Is there also a service code on the chip which says "don't look at me, I'm only the piano-player, go and read the stripe"?

Reply to
Ronald Raygun

Without a hint of irony, "Tim" astounded uk.finance on 18 Nov

2004 by announcing:

To instruct the terminal that this card has a chip on it in the event that a cashier tries to read the mag stripe first.

Reply to
Alex

Without a hint of irony, Ronald Raygun astounded uk.finance on 18 Nov 2004 by announcing:

Swipe & Park; they have them in Tesco AFAIK.

You will *not* be asked for a PIN unless the transaction is processed via the chip, since it's the chip that authenticates your PIN.

No. There are several reasons for the chip transaction not to go through, including but not limited to:

  • Faulty chip
  • Faulty chip
reader
  • Card doesn't actually contain an EMV chip
  • No valid application on the chip
  • Application has expired
Reply to
Alex

And what will it do in that circumstance (when the chip doesn't actually exist, even though the magstripe says it does)?

Does it try to read the non-existant chip, then still proceed using the info from the magstripe as for a *non*-chipped card (as you agreed it did earlier)? In that case, is there any point in having the info on the magstripe at all??

If it is going to proceed using magstripe when a chip doesn't "talk back" to it, then surely there is no point in having the magstripe tell it there is a chip (really it would just be saying "there *might* be a chip - go check!" - which could be the procedure in all cases & save having the info on the magstripe).
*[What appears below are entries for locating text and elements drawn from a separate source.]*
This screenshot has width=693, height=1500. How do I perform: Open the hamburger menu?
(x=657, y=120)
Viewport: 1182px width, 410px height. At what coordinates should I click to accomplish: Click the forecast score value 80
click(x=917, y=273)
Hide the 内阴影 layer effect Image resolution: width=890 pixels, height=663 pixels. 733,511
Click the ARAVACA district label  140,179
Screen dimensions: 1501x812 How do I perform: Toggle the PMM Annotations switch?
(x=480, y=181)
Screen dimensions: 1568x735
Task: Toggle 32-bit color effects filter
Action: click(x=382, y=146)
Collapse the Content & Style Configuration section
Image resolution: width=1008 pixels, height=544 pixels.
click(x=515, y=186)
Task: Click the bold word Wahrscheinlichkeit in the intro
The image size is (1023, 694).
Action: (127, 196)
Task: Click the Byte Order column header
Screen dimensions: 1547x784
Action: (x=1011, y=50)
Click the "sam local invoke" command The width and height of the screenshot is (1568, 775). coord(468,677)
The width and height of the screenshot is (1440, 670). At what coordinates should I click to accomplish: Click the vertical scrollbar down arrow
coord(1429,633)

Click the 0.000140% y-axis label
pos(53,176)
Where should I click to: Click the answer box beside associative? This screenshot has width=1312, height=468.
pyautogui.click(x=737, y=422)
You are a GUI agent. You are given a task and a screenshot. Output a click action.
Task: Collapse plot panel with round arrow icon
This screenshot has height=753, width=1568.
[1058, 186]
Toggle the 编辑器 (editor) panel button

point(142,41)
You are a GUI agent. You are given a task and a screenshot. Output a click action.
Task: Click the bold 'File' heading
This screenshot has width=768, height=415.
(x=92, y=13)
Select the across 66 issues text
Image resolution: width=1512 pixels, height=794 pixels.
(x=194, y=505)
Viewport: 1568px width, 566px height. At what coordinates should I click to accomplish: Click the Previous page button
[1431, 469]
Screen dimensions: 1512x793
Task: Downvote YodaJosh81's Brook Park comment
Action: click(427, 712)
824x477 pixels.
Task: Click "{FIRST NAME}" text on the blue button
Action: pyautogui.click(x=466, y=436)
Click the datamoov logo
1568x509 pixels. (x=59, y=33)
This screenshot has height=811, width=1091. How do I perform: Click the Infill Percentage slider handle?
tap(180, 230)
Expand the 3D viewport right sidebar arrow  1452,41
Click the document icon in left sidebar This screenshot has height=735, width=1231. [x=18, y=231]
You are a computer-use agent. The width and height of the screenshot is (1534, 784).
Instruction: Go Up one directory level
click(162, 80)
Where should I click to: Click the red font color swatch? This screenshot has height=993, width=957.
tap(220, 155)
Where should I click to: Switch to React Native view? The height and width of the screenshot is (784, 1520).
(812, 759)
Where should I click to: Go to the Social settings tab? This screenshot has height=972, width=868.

Conversely, if the info on the magstripe (that a chip exists) is to be of any real security use, then the system should *not* accept the transaction via info on the magstripe when the magstripe says there should also be a chip.

Reply to
Tim

Without a hint of irony, "Tim" astounded uk.finance on 19 Nov

2004 by announcing:

The chip will exist. If there is no chip on the card, the service code will not say there is. If the card is inserted but the chip cannot be read, the terminal prompts the user to swipe the card. Theoretically this allows a dodgy merchant to insert a duff card and then perform a mag swipe transaction on the real card.

Reply to
Alex

We have been talking about dodgy fraudsters simply "killing" the chip (removing it, whatever) - and so using a stolen card using 'magstripe & signature' instead. In that case the chip *won't* exist. And also the service code *will* say that there *is* a chip.

Reply to
Tim

Scripsit Alex

Then how come I've been using PIN for >10 years but only got a card with a chip on it this spring?

Reply to
Henning Makholm

That was an online PIN you've been using. EMV introduces offline PIN.

Reply to
Matthew

In message , Henning Makholm writes

Because youve only ever been asked at an ATMs. This thread is about PINs at retail outlets.

Reply to
john boyle

In message , Matthew writes

No, PINs have always been 'offline' in so far as the PIN has always been stored on the card.

Reply to
john boyle

Scripsit john boyle

Actually not, but I was playing the deliberately-obtuse game and immediately thought better of it and tried to cancel my message. Unfortunately many news servers do not (for excellent reasons) process cancels.

The full story, now that the cat is out of the box, is that my >10 years of PIN use did not happen in the UK. Since the mid-1980's, retail transactions in Denmark using Danish-issued cards have been swipe-and-PIN. When going (and, recently, moving) abroad I have always been stuck by the sheer bother of signing and passing little paper slips back and forth each time I wanted to pay something with plastic. Nowadays I prefer using cash. It feels easier and safer than the paper slip merry-go-round. I do find it somewhat bemusing to read these discussions where PINs are invariably presented as something that is tied to having a chip on the card.

But all of this is admittedly only tangentially relevant, if at all, to the thread, and I apologize for having the bad idea to try to angle it in sideways.